> [To do]:
Below are records; please set down exactly the lines from the first through the one containing "You are a computer-use agent. Viewport: 725px".

> [Excerpted records]:

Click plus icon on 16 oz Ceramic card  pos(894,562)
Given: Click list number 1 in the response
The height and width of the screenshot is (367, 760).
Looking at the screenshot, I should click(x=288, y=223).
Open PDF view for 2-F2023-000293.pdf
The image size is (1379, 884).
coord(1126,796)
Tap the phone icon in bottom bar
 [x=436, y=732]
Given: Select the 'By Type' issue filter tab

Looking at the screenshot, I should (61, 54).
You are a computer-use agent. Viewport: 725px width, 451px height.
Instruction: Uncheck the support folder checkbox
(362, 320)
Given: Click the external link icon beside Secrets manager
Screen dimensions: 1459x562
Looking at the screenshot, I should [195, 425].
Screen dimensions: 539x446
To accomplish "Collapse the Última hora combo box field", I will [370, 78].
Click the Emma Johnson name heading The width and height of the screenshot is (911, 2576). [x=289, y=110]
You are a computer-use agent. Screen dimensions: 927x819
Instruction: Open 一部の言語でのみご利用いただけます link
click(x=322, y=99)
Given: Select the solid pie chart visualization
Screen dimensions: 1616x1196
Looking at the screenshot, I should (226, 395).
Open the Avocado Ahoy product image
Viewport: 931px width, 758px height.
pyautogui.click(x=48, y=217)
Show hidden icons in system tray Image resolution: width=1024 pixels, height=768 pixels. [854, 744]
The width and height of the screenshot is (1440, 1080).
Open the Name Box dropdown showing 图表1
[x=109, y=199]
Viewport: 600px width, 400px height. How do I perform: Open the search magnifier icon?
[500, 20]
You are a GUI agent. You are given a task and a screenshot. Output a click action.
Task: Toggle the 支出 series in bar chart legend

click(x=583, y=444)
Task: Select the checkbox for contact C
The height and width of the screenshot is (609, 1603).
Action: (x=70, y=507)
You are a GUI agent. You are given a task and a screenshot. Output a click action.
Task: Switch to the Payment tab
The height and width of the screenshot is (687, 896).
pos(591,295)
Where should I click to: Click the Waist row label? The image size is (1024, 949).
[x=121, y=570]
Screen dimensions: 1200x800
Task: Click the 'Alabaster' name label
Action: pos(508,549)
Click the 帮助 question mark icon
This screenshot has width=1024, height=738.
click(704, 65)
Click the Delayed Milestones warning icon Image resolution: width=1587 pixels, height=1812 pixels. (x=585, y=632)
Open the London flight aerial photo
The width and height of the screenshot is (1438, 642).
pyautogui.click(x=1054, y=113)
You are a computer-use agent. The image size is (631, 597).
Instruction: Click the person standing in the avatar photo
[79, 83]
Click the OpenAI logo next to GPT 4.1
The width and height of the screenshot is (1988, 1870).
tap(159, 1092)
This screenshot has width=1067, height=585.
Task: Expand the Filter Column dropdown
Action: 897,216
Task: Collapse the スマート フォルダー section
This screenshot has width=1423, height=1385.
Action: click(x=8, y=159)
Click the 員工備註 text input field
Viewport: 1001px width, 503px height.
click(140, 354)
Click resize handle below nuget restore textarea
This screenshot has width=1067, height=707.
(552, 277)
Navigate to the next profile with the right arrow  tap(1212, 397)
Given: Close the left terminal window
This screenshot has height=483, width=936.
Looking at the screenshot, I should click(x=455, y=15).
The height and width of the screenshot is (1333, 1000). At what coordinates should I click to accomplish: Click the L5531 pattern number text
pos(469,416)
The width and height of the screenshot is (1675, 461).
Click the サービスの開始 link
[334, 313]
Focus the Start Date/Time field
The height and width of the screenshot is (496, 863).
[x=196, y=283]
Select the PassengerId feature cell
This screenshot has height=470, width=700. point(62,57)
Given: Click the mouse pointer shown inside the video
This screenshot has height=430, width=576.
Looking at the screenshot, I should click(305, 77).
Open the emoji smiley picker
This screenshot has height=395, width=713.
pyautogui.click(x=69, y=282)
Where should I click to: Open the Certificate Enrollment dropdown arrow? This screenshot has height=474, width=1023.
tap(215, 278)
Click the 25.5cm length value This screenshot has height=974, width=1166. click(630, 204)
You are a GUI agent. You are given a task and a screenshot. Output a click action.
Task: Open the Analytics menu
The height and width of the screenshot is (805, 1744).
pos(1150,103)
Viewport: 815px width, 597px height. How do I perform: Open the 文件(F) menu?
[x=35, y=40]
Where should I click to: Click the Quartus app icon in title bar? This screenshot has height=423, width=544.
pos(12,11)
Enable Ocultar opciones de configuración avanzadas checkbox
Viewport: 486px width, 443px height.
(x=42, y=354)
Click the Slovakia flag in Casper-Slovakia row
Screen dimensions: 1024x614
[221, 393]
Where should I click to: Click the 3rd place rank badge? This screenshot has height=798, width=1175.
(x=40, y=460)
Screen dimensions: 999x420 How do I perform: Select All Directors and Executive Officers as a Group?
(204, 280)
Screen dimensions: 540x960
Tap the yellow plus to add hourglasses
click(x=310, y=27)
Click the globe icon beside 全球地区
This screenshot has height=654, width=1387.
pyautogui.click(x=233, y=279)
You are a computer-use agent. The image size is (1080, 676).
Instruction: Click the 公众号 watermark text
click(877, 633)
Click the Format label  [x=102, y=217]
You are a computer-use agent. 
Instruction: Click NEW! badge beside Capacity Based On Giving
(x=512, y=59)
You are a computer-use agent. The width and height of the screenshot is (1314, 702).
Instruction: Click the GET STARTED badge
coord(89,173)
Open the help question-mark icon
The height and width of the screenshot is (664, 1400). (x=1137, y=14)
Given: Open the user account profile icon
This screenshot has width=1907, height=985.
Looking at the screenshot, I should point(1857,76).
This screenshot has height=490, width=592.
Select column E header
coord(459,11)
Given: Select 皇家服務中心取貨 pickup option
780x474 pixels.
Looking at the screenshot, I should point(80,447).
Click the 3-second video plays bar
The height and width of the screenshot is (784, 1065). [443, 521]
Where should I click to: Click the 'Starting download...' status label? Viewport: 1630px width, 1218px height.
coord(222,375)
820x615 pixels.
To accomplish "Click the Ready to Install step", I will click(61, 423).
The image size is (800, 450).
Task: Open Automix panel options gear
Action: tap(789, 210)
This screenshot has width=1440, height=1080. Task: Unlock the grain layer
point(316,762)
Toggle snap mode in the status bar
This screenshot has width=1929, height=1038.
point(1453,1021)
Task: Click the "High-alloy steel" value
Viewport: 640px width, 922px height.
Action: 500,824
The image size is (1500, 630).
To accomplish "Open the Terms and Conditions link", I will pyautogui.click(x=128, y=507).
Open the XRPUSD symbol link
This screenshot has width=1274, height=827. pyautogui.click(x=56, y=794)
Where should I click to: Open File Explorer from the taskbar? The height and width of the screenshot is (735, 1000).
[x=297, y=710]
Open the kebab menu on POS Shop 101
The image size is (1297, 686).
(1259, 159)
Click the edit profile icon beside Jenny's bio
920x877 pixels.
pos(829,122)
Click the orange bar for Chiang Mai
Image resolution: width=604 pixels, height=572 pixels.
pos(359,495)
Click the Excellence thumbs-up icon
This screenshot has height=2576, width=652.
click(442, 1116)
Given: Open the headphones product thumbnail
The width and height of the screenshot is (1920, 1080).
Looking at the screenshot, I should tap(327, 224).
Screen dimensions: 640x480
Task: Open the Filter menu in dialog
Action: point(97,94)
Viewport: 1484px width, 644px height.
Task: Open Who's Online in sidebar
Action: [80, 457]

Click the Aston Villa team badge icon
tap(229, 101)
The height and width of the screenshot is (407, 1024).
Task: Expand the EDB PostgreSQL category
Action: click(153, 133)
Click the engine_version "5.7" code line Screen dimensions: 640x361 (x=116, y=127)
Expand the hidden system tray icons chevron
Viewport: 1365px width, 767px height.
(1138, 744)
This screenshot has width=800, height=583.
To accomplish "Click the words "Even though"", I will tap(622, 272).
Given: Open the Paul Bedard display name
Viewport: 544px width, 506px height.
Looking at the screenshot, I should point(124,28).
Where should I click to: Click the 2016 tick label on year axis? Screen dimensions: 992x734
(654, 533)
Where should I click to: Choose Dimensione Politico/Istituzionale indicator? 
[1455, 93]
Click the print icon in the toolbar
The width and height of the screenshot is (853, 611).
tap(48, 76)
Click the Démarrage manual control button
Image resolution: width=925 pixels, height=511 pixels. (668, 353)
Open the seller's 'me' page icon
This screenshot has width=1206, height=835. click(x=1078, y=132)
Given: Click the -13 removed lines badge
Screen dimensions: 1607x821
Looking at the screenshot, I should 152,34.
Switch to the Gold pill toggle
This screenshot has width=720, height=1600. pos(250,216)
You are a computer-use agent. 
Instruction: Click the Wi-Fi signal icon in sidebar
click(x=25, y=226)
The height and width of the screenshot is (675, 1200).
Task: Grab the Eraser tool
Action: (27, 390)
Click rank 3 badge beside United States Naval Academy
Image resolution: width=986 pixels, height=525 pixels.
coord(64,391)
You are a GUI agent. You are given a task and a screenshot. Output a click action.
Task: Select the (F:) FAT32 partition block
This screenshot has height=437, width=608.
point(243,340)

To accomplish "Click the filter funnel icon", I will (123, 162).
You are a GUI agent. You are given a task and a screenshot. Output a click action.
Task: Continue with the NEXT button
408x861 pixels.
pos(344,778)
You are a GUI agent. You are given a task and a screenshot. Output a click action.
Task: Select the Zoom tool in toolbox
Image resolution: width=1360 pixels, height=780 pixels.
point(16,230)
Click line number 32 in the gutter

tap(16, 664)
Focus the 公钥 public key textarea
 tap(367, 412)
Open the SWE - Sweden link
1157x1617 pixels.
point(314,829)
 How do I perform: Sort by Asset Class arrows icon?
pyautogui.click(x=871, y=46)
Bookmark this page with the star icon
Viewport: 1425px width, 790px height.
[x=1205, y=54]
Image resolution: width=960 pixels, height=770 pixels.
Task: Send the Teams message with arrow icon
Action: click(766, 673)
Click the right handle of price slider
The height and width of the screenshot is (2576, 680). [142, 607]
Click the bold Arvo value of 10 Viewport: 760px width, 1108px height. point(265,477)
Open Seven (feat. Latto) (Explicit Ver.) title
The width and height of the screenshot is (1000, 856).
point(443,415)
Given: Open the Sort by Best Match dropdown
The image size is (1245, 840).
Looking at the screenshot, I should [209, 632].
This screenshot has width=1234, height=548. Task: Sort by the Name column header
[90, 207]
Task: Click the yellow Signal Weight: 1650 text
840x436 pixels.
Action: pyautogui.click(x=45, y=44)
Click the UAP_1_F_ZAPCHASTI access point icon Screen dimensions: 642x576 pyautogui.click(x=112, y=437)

> [Result for this task]:
Click plus icon on 16 oz Ceramic card  pos(894,562)
Given: Click list number 1 in the response
The height and width of the screenshot is (367, 760).
Looking at the screenshot, I should click(x=288, y=223).
Open PDF view for 2-F2023-000293.pdf
The image size is (1379, 884).
coord(1126,796)
Tap the phone icon in bottom bar
 [x=436, y=732]
Given: Select the 'By Type' issue filter tab

Looking at the screenshot, I should (61, 54).
You are a computer-use agent. Viewport: 725px width, 451px height.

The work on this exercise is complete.